#### [Exercise aim]
Please quote the listing from the line with "Viewport: 329px width, 402px" up to and including the line with "point(28,3)", leaving the pictures out of your answer.

Start Material for this exercise

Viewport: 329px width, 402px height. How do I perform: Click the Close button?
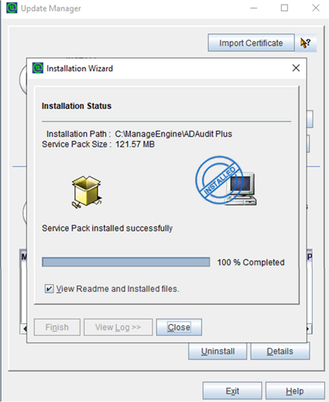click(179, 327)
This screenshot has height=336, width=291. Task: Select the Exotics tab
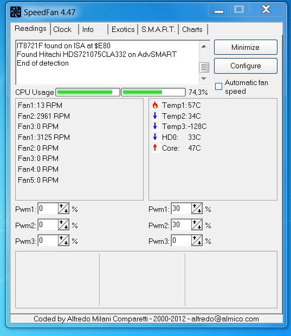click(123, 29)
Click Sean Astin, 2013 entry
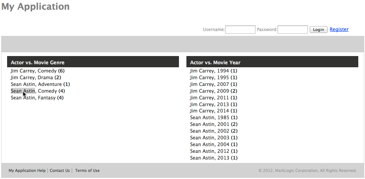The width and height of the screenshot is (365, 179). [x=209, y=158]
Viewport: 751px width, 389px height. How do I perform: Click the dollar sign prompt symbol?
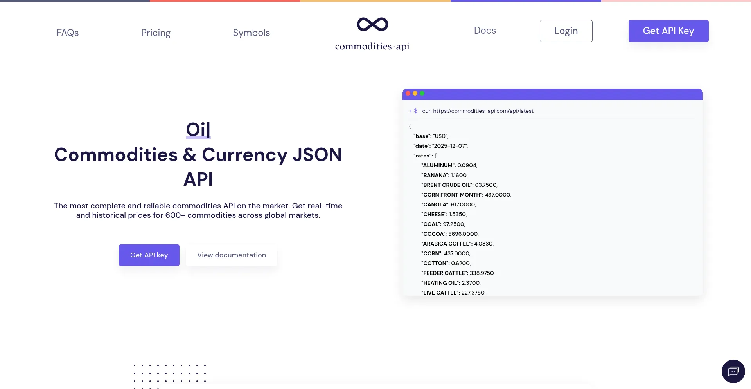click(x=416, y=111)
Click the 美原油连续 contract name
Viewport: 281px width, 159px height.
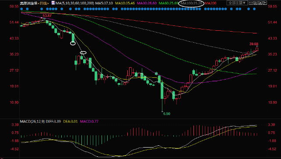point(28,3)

End Material for this exercise
Start Material for this exercise

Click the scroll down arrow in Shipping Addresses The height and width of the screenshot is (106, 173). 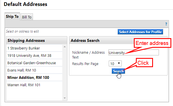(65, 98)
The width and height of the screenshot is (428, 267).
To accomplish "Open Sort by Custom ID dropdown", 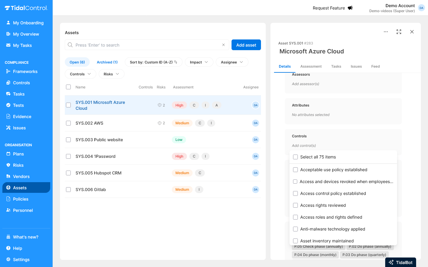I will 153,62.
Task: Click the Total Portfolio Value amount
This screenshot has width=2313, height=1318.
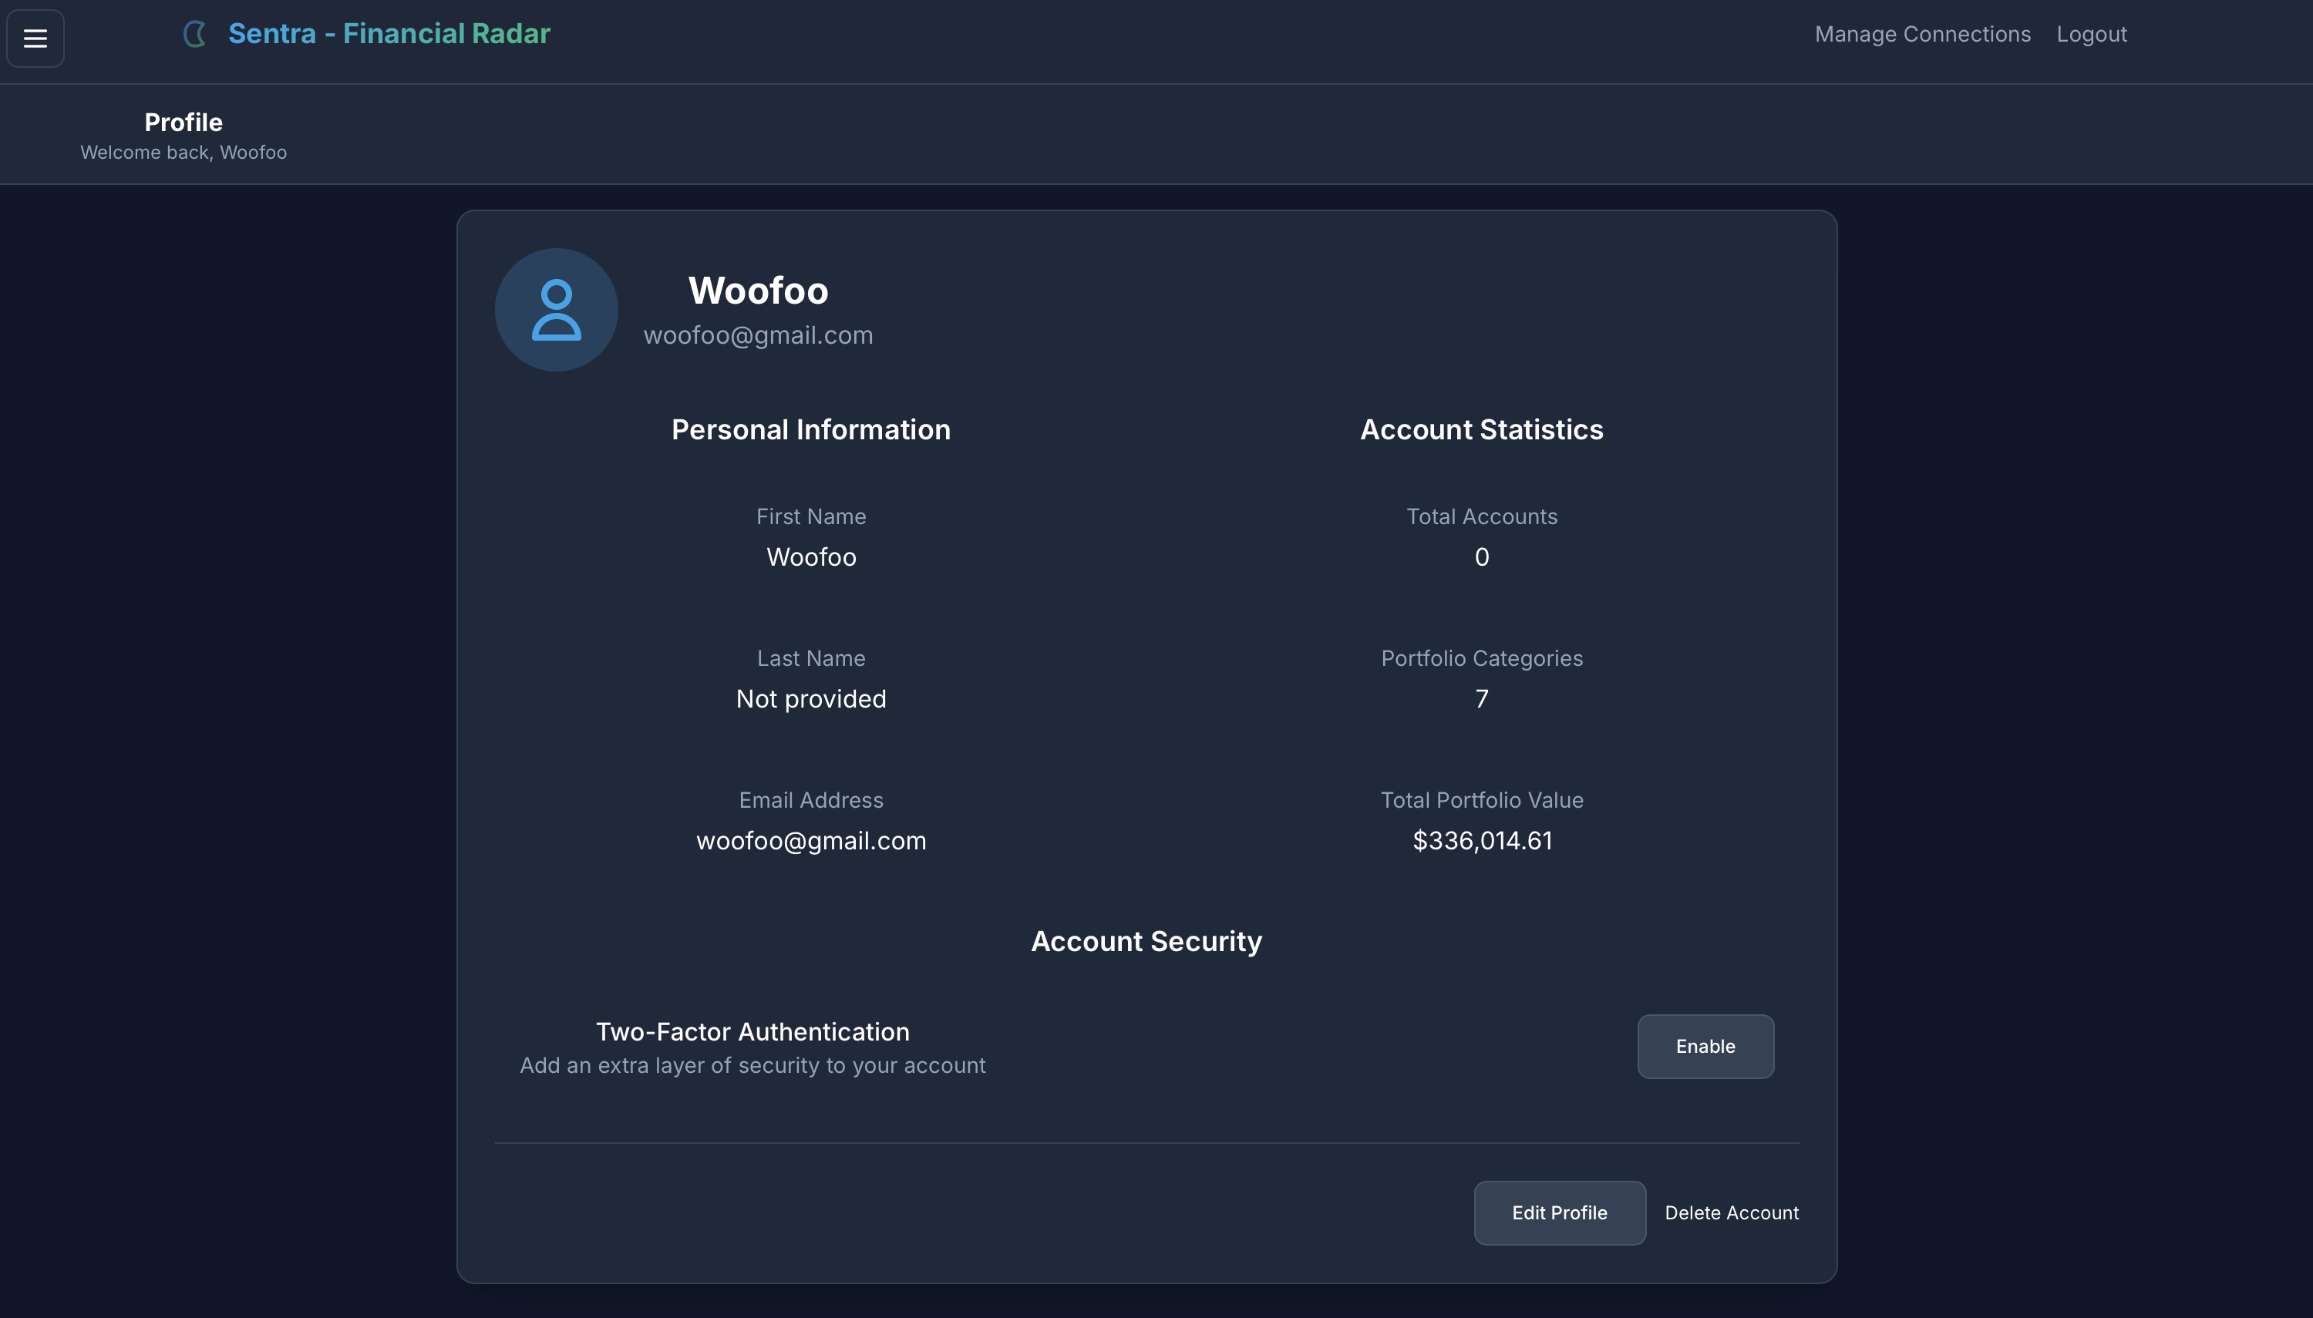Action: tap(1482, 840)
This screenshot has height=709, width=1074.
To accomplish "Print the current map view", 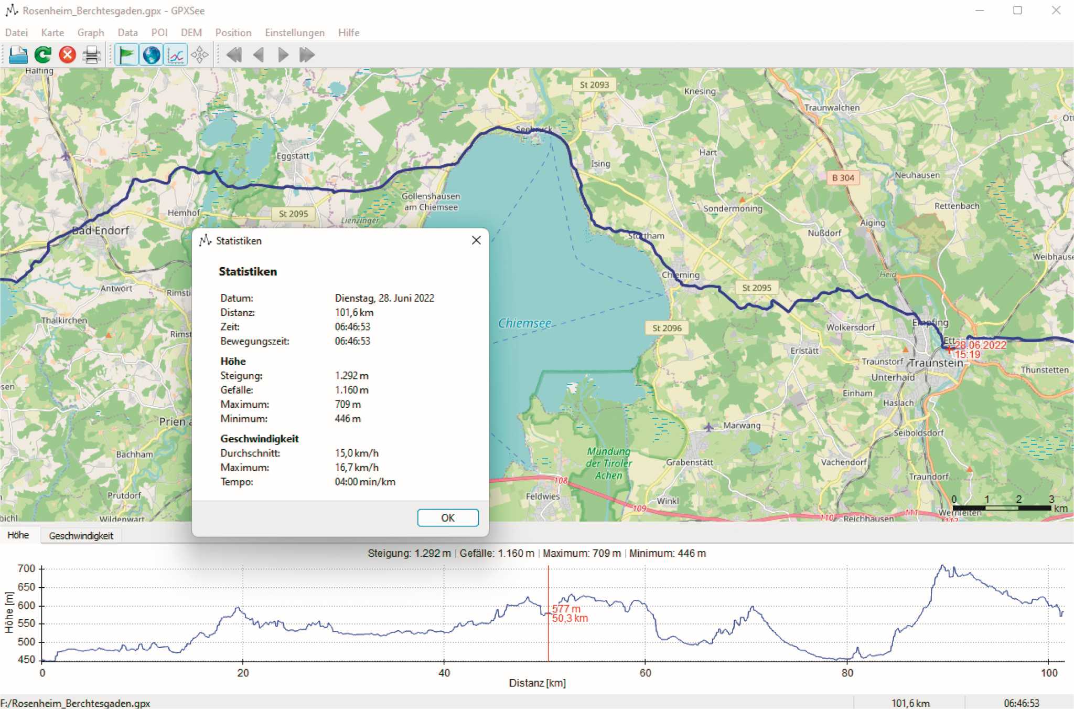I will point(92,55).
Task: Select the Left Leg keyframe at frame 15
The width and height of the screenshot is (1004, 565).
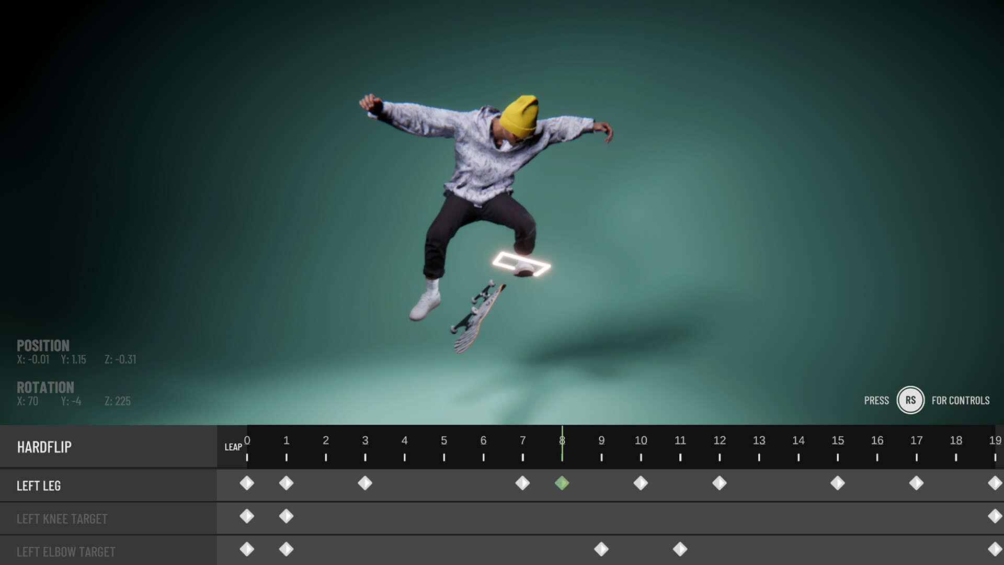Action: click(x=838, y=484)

End Material for this exercise
Start Material for this exercise

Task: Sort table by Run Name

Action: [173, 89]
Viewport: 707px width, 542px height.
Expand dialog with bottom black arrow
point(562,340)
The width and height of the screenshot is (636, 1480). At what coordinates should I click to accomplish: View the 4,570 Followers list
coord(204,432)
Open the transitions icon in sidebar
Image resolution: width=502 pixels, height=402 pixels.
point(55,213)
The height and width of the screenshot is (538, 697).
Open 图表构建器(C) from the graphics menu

End Material for this exercise

#### [Task solution]
Viewport: 329px width, 402px height. How do I perform: Click the Close button?
click(179, 327)
This screenshot has height=336, width=291. Task: Select the Exotics tab
click(123, 29)
Click Sean Astin, 2013 entry
The width and height of the screenshot is (365, 179). [x=209, y=158]
Viewport: 751px width, 389px height. How do I perform: Click the dollar sign prompt symbol?
click(x=416, y=111)
Click the 美原油连续 contract name
Viewport: 281px width, 159px height.
point(28,3)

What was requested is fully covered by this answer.